I got a nice colony from a guy the other day, and there was part of it with no tissue, and wanted to know if there was any way to save it besides cutting it up? Thanks
RTN usually just goes too fast to stop, typically gone within the day. STN sometimes just takes correcting whats wrong and you may see a turn around. The problem is acro's go downhill much faster than they recover. So the difficulty is that you may be way behind the curve when you finally discover the necrosis.
A colony with a small area of "no tissue" may be the result of a sting from a neighbor rather than STN. But if you are convinced it is RTN/STN then you really must cut the affected piece off by a relatively wide margin to insure that no diseased part remains on the rest of the colony.
I have never had much luck with fragging.
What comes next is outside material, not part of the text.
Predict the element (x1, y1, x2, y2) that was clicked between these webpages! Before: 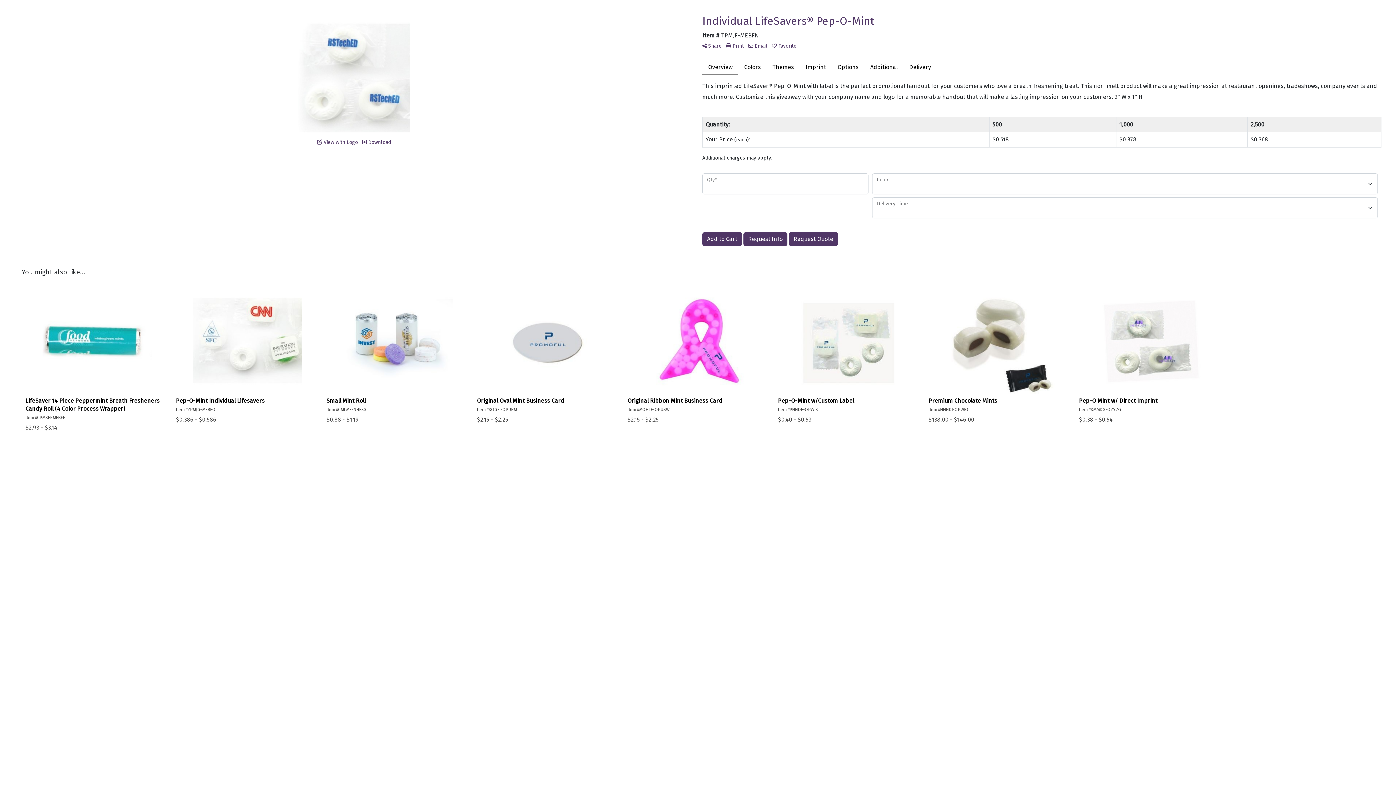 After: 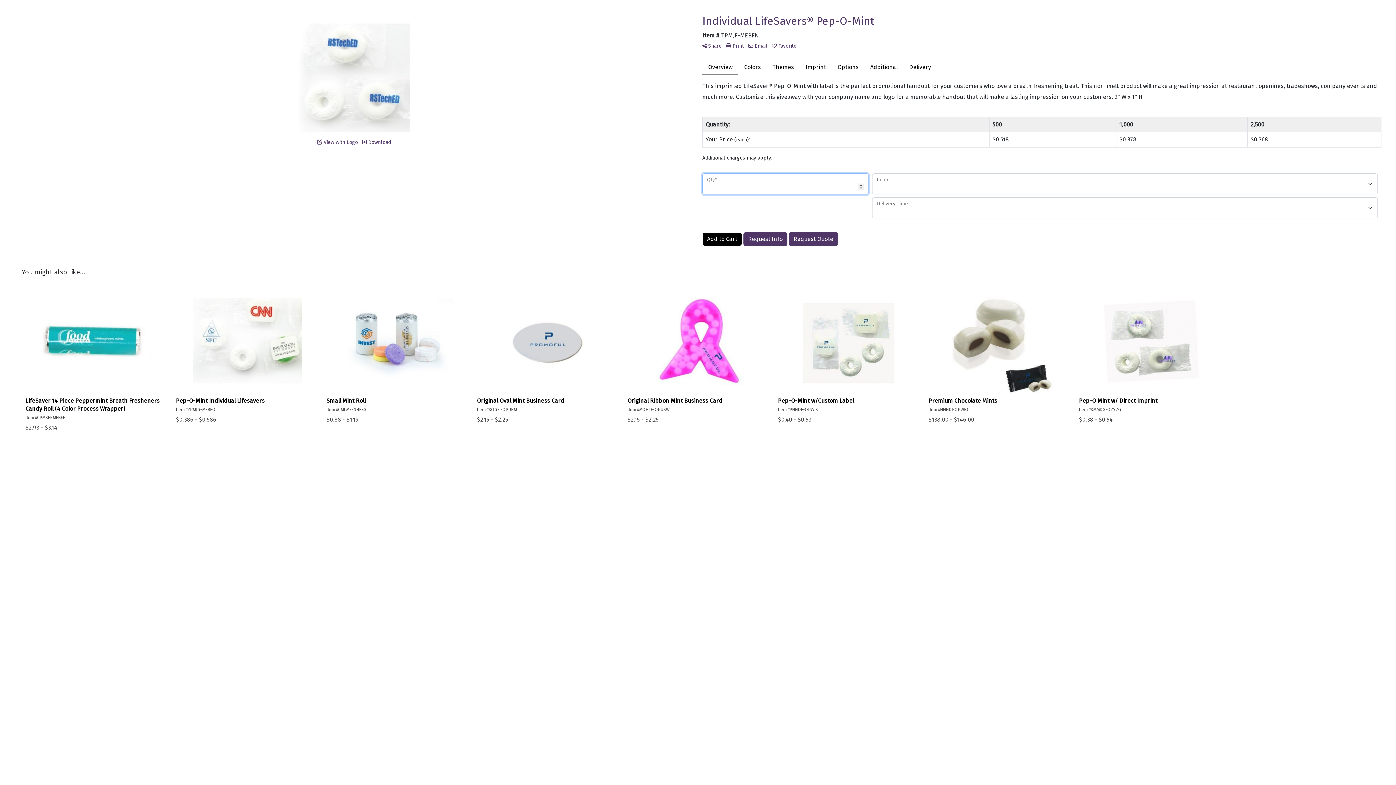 Action: bbox: (702, 232, 742, 246) label: Add to CartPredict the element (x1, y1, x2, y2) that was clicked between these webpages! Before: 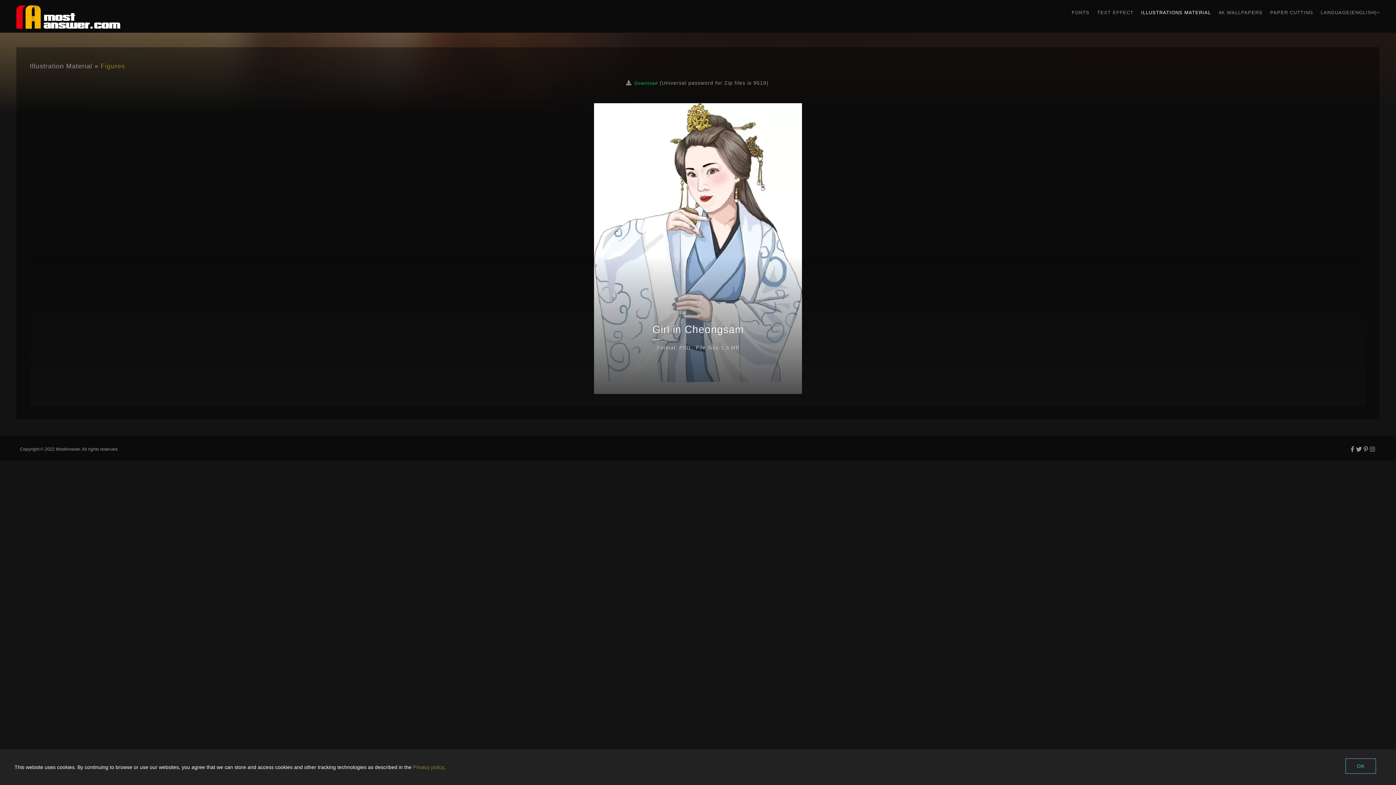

Most of my rtn has happened overnight and by morning when I check it the coral is gone. I have caught my one early enough and applied some glue over the base and any area showing rtn. So far it is not spreading and coral seems to be recovering.
Not so far! I do not know what happened but STN has stopped, pretty much confirmed it was STN. I started GFO a few days ago so that may have had something to do with it, but the rest of my SPS was fine so I was not sure if that was it, but anyways it's gone.
why does it happen? mine started with one because of powerhead was blowing directly at its foot accidentally. then it went to another colony, then another. It mystifies me, but seems like a contagious disease.
If it's a slow recession process, check your parameters and fix the problem and coral will stop receding. If it's a rapid process, fragging won't help, it's done.